• Task description: Render the lines as a Markdown table with the columns n and Line, leaving out blank lines. Begin at the line that contains "Click the Fund Code lookup magnifier icon" and stop after the line that contains "[x=136, y=96]".
##### Exercise inputs #####
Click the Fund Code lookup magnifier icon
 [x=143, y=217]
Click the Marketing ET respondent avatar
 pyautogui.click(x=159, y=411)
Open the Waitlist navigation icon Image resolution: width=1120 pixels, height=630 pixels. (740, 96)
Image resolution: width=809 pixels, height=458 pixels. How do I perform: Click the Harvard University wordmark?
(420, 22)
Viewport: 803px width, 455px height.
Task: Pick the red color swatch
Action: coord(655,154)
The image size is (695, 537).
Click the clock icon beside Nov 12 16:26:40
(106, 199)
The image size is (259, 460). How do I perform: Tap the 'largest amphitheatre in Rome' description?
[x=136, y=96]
#####
##### Exercise inputs #####
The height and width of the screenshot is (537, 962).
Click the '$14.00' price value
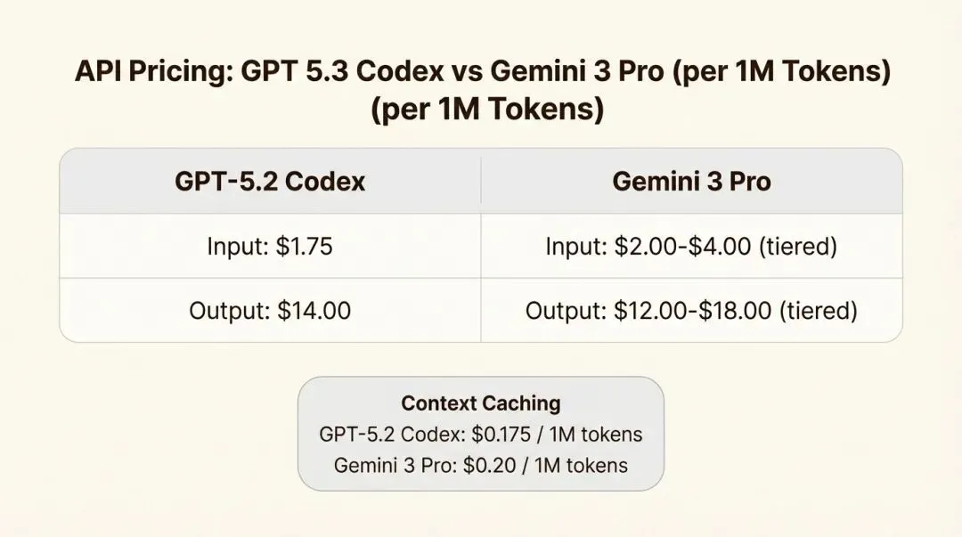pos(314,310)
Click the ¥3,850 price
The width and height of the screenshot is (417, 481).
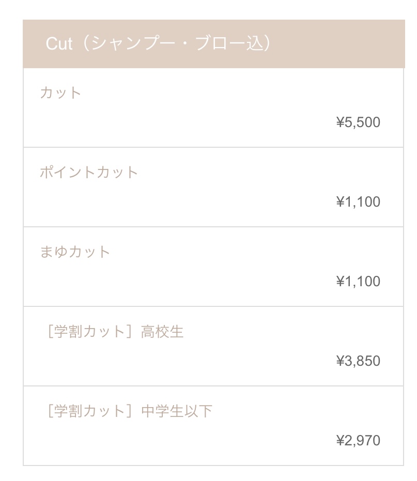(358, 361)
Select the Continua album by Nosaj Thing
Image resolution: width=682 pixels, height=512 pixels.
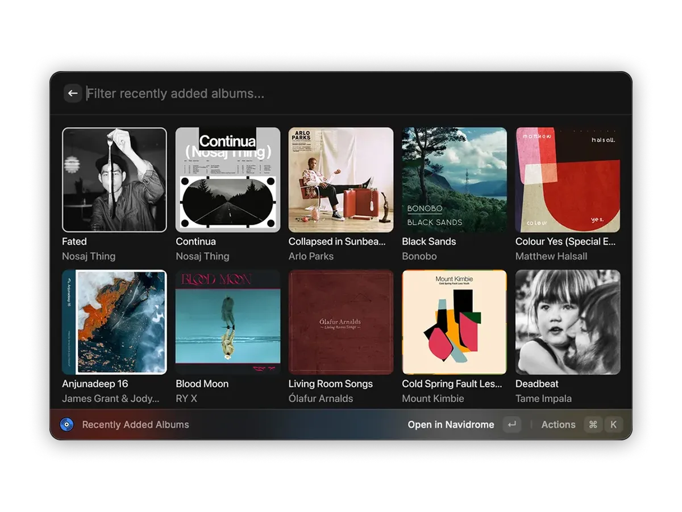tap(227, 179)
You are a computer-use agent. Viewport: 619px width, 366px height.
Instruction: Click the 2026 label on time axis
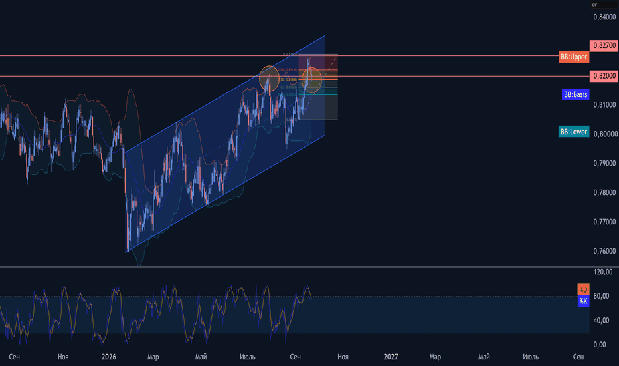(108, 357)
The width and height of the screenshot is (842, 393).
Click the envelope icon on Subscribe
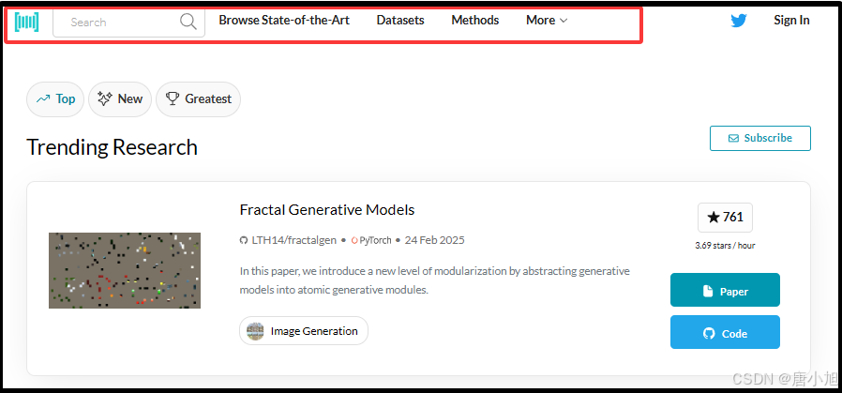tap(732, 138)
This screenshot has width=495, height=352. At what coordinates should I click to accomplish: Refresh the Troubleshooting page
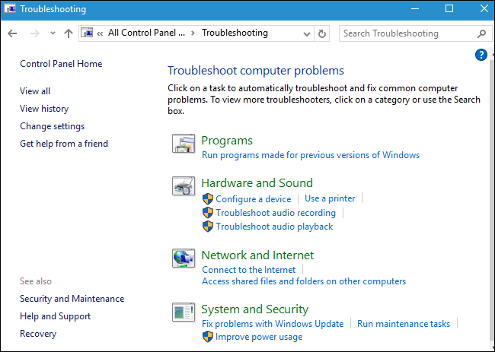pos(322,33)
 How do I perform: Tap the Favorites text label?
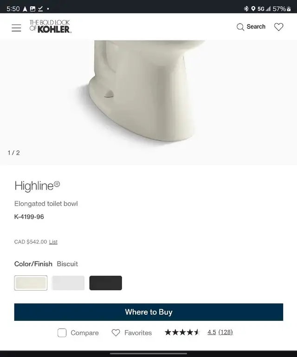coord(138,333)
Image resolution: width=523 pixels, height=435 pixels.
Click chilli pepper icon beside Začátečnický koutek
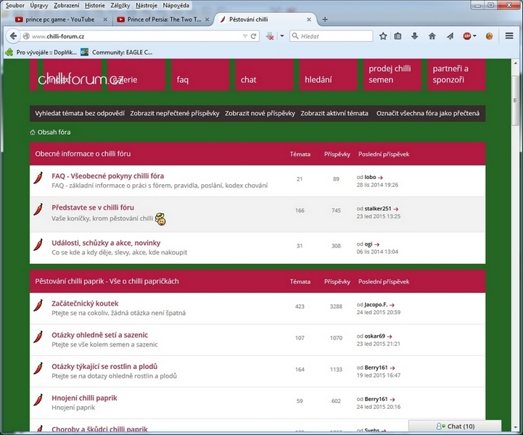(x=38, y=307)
#####
##### Exercise inputs #####
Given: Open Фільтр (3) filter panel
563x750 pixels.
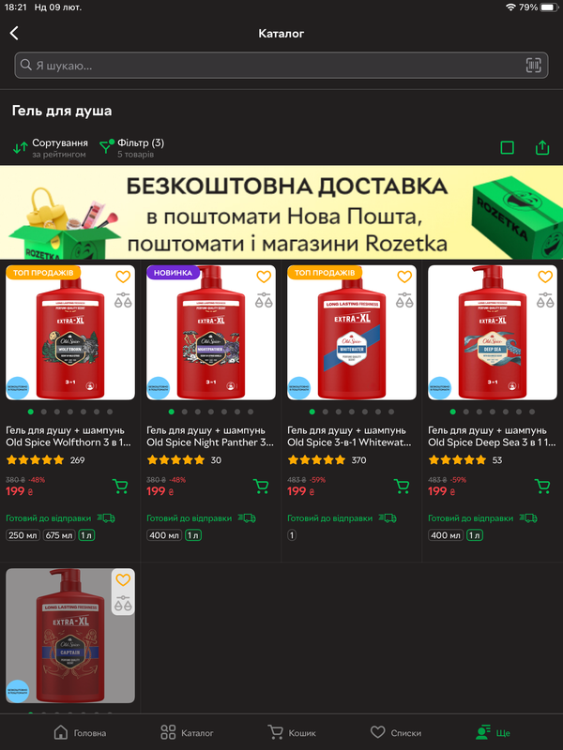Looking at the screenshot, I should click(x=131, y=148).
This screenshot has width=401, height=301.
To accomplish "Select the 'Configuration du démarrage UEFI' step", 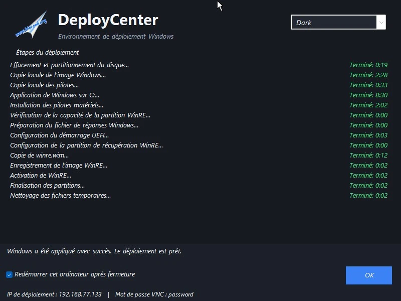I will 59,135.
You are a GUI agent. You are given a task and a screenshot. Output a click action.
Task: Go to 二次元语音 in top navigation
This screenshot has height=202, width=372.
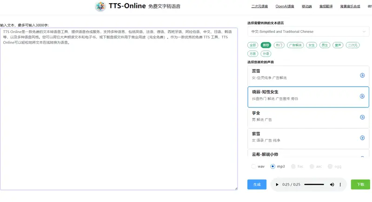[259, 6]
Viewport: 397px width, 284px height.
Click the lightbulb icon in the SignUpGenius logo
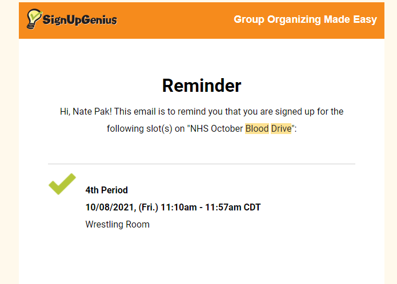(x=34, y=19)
#####
• Task output:
| n | Line |
|---|---|
| 1 | Click the Fund Code lookup magnifier icon |
| 2 |  [x=143, y=217] |
| 3 | Click the Marketing ET respondent avatar |
| 4 |  pyautogui.click(x=159, y=411) |
| 5 | Open the Waitlist navigation icon Image resolution: width=1120 pixels, height=630 pixels. (740, 96) |
| 6 | Image resolution: width=809 pixels, height=458 pixels. How do I perform: Click the Harvard University wordmark? |
| 7 | (420, 22) |
| 8 | Viewport: 803px width, 455px height. |
| 9 | Task: Pick the red color swatch |
| 10 | Action: coord(655,154) |
| 11 | The image size is (695, 537). |
| 12 | Click the clock icon beside Nov 12 16:26:40 |
| 13 | (106, 199) |
| 14 | The image size is (259, 460). How do I perform: Tap the 'largest amphitheatre in Rome' description? |
| 15 | [x=136, y=96] |